Au cœur de la nuit, le vent d’est cingle la falaise. Entre deux rafales, des nuées d’oiseaux cognent aux vitres. Mais ce n’est pas la peur qui les précipite avec une telle force vers le monde des hommes…
On retrouvera ici – et pas moins terrifiant – le récit qui inspira son chef-d’œuvre au maître de l’angoisse, Alfred Hitchcock.
Dans les autres nouvelles de ce recueil, l’horreur se fait plus insidieuse, le fantastique à peine étranger au réel. Il suffit d’un pommier à forme étrangement humaine, ou d’une ouvreuse de cinéma qu’un jeune mécanicien a envie de suivre après la séance…
La fiction que la réalité redoute


J’ai beaucoup aimé ce recueil. Les nouvelles ne m’ont pas toutes atteint de la même façon.
J’ai adoré ou simplement aimé mais aucun récit ne m’a laissé indifférent. Toutes les histoires sont imprégnées d’étrange, de mystère, de bizarre allant aux limites du surnaturel, du fantastique.
Dans chaque récit, j’ai particulièrement apprécié une petite touche d’inachevé, d’inabouti, parfaitement voulue par l’autrice. Mais elle nous laisse quantité d’indices, de clés…non pour nous permettre de résoudre le mystère mais plutôt de titiller notre libre arbitre, stimuler notre réflexion, bref nous équiper pour amener notre propre solution.

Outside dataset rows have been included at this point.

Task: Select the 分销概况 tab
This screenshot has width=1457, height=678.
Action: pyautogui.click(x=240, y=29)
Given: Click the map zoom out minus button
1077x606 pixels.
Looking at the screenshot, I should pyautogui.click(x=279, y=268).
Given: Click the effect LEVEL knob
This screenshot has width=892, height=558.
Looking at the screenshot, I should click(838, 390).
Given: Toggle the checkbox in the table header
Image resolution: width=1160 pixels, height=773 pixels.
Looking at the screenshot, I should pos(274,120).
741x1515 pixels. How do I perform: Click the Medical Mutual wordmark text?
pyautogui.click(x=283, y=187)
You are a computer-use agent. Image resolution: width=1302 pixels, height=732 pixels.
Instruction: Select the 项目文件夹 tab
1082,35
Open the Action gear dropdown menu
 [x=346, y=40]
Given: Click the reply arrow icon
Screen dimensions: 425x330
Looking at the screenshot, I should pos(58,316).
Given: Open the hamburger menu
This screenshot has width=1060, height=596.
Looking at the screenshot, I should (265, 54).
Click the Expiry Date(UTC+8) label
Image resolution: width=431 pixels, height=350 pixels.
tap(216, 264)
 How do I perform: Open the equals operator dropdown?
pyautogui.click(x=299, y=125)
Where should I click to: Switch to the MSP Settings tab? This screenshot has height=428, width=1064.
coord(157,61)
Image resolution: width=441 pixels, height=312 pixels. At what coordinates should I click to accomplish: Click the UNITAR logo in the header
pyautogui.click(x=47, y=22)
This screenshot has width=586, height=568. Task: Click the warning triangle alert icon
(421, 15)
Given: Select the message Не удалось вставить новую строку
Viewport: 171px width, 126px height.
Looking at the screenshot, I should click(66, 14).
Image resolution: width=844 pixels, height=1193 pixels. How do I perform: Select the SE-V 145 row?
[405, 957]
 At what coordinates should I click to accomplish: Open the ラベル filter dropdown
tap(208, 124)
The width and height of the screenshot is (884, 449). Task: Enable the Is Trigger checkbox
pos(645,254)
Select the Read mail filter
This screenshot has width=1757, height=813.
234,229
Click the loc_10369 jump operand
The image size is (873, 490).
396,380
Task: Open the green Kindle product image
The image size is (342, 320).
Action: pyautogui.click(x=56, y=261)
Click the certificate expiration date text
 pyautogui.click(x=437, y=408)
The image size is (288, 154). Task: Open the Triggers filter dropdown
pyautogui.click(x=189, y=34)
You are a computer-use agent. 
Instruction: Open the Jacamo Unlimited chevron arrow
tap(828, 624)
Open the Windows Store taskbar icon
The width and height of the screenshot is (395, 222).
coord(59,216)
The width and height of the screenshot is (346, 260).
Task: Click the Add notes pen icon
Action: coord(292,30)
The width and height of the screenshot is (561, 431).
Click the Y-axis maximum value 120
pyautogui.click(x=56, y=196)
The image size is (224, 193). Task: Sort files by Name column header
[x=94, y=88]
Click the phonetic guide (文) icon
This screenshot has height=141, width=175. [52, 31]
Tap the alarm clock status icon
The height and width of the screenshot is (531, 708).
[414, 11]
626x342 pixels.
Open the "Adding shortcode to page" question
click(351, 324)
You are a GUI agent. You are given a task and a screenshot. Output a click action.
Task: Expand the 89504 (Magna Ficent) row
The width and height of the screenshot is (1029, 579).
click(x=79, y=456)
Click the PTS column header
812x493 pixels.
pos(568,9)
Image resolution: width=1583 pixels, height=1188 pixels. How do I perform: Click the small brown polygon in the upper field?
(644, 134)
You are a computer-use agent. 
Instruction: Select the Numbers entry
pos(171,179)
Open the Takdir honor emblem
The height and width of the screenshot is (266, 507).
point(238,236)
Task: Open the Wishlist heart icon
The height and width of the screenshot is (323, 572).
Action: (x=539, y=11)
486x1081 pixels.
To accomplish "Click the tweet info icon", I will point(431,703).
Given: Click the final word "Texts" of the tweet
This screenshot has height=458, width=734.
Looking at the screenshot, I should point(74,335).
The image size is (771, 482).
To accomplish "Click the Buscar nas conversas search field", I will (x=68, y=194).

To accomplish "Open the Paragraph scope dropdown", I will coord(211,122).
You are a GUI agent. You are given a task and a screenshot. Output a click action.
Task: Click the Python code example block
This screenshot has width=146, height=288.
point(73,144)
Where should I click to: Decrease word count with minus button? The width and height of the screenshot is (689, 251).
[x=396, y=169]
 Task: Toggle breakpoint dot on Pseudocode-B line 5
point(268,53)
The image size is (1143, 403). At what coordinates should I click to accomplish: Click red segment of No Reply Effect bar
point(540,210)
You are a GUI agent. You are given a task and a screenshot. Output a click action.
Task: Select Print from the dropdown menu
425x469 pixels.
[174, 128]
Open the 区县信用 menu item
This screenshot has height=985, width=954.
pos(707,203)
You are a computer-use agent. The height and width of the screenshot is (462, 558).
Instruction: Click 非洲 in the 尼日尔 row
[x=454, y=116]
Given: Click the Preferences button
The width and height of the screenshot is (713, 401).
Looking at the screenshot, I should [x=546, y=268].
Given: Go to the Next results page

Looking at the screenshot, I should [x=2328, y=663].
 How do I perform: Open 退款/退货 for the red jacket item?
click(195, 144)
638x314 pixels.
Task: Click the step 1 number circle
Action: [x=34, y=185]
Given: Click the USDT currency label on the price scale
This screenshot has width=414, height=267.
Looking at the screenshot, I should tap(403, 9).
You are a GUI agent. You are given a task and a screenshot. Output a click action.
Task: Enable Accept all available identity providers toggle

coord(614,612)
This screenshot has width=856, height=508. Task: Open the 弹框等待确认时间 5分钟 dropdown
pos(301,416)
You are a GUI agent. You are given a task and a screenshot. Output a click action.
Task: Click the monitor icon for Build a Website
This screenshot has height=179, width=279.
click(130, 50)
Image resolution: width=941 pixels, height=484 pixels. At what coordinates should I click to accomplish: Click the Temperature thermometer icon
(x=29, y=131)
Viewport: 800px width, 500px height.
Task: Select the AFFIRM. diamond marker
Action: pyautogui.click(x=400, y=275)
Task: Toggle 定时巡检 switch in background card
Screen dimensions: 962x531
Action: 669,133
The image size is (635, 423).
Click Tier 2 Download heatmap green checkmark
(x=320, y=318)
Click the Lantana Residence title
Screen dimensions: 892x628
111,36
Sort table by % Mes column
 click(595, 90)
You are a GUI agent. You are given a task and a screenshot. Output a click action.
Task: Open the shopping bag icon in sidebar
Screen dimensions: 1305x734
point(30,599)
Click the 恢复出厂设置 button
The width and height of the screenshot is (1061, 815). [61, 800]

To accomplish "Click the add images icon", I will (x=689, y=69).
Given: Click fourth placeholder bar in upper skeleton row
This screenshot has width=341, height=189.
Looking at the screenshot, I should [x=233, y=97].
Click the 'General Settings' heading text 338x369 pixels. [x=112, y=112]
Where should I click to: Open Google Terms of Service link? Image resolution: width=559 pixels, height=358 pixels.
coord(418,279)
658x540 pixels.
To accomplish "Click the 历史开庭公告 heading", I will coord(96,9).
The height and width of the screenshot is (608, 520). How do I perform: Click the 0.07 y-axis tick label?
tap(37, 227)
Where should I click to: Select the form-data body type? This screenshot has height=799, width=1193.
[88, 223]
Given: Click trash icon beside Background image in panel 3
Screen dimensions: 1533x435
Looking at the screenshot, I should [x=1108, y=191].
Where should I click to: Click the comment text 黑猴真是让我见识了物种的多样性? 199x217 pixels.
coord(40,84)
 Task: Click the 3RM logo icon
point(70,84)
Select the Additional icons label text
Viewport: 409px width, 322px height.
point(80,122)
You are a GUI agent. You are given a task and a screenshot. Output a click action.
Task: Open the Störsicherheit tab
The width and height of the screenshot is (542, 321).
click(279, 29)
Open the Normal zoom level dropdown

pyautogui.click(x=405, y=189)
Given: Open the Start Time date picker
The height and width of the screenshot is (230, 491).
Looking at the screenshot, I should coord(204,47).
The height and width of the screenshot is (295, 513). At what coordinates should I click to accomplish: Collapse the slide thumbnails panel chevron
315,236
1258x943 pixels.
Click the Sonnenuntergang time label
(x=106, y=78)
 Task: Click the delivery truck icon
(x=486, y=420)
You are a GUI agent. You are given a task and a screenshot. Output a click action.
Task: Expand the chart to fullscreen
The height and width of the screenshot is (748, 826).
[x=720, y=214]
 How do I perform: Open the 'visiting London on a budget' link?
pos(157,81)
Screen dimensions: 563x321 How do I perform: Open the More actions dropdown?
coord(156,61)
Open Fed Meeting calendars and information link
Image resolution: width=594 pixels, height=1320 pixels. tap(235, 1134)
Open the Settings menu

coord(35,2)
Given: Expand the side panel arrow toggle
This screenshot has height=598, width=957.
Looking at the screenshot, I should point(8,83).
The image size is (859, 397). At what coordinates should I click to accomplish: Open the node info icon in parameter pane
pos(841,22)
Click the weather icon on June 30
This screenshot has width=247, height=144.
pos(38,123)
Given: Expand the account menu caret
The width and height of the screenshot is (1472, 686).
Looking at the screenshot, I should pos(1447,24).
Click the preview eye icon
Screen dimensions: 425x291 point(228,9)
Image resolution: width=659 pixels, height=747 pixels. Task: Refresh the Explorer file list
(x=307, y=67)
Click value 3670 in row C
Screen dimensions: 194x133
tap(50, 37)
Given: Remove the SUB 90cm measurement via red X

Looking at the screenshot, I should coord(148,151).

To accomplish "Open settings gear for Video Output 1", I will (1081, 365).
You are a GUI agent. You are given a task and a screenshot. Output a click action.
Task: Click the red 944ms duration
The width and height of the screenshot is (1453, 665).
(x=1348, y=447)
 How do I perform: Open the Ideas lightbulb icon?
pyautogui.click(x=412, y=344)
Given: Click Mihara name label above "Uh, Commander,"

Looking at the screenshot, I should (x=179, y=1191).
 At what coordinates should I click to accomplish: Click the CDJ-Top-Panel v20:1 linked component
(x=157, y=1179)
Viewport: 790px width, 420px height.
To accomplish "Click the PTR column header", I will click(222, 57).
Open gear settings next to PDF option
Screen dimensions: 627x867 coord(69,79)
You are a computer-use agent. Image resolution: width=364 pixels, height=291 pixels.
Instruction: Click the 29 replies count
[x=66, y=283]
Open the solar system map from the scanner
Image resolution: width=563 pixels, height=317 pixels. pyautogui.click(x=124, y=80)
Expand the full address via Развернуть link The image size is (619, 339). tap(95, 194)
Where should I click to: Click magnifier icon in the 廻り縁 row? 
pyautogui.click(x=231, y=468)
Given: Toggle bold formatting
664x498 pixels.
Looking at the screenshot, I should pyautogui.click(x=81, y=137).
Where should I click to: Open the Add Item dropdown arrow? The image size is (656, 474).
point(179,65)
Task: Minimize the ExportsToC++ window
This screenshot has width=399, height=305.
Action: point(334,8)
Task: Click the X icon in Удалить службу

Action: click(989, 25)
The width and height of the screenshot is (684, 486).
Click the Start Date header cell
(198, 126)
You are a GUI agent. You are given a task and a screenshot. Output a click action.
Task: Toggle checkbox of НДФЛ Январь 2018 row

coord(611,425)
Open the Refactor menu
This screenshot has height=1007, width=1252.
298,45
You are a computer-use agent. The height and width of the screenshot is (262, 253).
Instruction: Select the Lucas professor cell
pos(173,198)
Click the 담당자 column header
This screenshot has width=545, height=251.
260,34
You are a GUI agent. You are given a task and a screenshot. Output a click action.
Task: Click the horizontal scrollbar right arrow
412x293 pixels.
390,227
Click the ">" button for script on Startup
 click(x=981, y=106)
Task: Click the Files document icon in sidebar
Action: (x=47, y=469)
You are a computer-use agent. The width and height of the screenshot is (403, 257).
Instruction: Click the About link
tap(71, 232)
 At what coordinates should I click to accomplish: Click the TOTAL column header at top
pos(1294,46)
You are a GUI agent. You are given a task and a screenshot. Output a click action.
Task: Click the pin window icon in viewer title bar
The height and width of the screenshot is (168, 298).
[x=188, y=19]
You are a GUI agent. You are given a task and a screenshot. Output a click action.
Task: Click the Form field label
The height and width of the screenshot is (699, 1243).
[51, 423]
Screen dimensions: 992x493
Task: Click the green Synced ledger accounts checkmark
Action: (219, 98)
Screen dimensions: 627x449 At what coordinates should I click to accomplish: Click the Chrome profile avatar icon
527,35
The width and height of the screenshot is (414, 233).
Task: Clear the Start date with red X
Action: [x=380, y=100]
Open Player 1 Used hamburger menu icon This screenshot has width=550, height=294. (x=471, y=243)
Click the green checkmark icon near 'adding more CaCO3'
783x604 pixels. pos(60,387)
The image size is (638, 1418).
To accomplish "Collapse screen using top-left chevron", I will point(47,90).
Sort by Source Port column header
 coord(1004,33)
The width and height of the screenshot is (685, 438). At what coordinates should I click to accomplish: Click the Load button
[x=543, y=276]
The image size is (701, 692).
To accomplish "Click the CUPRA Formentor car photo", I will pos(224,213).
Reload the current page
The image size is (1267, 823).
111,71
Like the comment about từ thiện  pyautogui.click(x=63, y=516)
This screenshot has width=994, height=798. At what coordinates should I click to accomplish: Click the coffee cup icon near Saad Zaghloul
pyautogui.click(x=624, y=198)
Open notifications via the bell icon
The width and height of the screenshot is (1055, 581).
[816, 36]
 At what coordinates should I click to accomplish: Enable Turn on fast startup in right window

Brillant.
Évidemment, la nouvelle la plus célèbre est la première : LES OISEAUX. Bien que cette nouvelle angoissante ait inspiré le célèbre film éponyme, je veux préciser ici que l’œuvre d’Alfred Hitchcok n’a pas grand-chose à voir avec la nouvelle de Daphné Du Maurier. Hitchcok s’est aussi basé sur autre chose, Un fait vécu mais explicable apparemment. Il faut lire la nouvelle car ce détail m’a sauté aux yeux.
Cela dit, LES OISEAUX occulte sensiblement les autres nouvelles et c’est un peu dommage car elles ont toutes sans exception un cachet particulier et attractif, en particulier UNE SECONDE D’ÉTERNITÉ qui m’a fait développer une forte empathie pour la pauvre madame Ellis et LE VIEUX qui m’a totalement pris par surprise.
J’admire la capacité de Daphné Du Maurier d’amalgamer aussi subtilement qu’habilement la psychologie et la conscience humaine en insérant à chacune de ses nouvelles ces éléments qui amènent le lecteur, la lectrice à plonger dans l’impossible, le hasard, la coïncidence…le surnaturel.
Brillamment écrit et fortement recommandé : LES OISEAUX et autres nouvelles de Daphné Du Maurier.
Suggestion de lecture : MALÉFIQUE LE POUVOIR DU MAL (roman du film) d’Elizabeth Rudnik

Extrait du film LES OISEAUX …voir les détails

L’auteure DAPHNÉ Du MAURIER
Bonne lecture
Claude Lambert
le samedi 18 janvier 2025



J’ai adulé Lucky Luke pendant de nombreuses années. Je l’aime toujours mais mon intérêt a baissé d’un cran. Comme tous les inconditionnels de l’homme qui tire plus vite que son ombre, j’ai dû subir deux sevrages avec cette série de BD qui réussit à garder la tête hors de l’eau. D’abord, Morris a troqué la cigarette pur une brindille de paille. Je peux comprendre Morris, il ne faisait que devancer les exigences de la loi Elvin, adoptée au début des années 1980 en France et encadrant sévèrement la publicité sur le tabac. C’est un détail, loin d’être malsain mais je ne m’y suis jamais fait.
Autre sevrage important, le décès de Goscinny en 1977. Depuis ce jour, la série a perdu un peu de ses étincelles et a commencé à vieillir à mes yeux. La subtilité et la spontanéité de Goscinny manquent cruellement au scénario de FINGERS. Ça reste une bonne histoire, drôle par moment, pas désagréable à lire au contraire. Malheureusement, le personnage de Lucky Luke s’est affadit avec le temps. Il reste stoïque, sûr de lui mais il est devenu prévisible et sans éclat. Toujours vedette, mais d’une série essoufflée. Dans FINGERS, Luke est plus effacé, trop, en fait, par rapport au prestidigitateur à qui le scénariste a donné des pouvoirs surdimensionnés
Morris, très différent aussi de son prédécesseur Uderzo a fait quand même de son mieux pour rehausser le scénario de Van Banda et a réussi à rendre l’ensemble plus rigolo. L’histoire de Lucky Luke est quand même extraordinaire.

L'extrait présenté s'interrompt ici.